Ensembling Deep Neural Networks (DNNs) is simple, yet famous for its high performance. This is because it leverages the collective intelligence of multiple independently trained models to compensate for the mistakes of a single model and increase generalization performance. While many studies have focused on improving top-line metric performance or efficiency, there has been limited research on how sensitive the performance is to specific subsets. From a fairness perspective, the performance of subgroups is commonly considered, and the objective is to mitigate the error rate of a particular subgroup when it is significantly higher than the performance of other subgroups. Other studies have tried to improve fairness by proposing new ensemble methods for this purpose. However, the authors focus on the fairness benefits of the simplest homogeneous ensemble. Surprisingly, they found that a homogeneous ensemble with the same architecture and hyperparameters, thus lacking "diversity," significantly improves the performance of subgroups that would otherwise perform poorly under a single model with sufficiently diverse predictions. Furthermore, they observed that initialization, batch ordering, and data augmentation, not architecture and hyperparameters, can be used to train models that are sufficiently different from each other. The authors verified and analyzed their findings through various experiments.
优点
- For fairness, the authors experimentally observed that the simplest homogeneous ensemble significantly improves not only the average performance but also the performance of minority groups without applying other complex methods.
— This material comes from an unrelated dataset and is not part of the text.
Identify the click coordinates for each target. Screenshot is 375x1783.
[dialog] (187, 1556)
- The authors conducted extensive experiments on various image datasets and model architectures.
- The authors experimentally verified how random initialization, data augmentation realization, and data ordering, which are random sources encountered in deep learning training, affect ensemble performance.
缺点
- I am not an expert on fairness, but the definition of fairness in the paper is a gross oversimplification. As noted in Du et al. (2020) and Caton et al. (2020), it is very difficult to define what is "fair" for an algorithm, but I don't think it's reasonable to say that a homogeneous ensemble improves fairness by simply improving the performance of bottom-k subgroups.
- There is no comparison with other fairness-related methods. Ensembles are generally not easy to use in practical applications unless there is a clear performance advantage, as their cost scales linearly with the number of members. Therefore, it is difficult to see why a deep ensemble should be used over other methods when the improvement in fairness compared to the cost of using a homogeneous ensemble is expected to be large.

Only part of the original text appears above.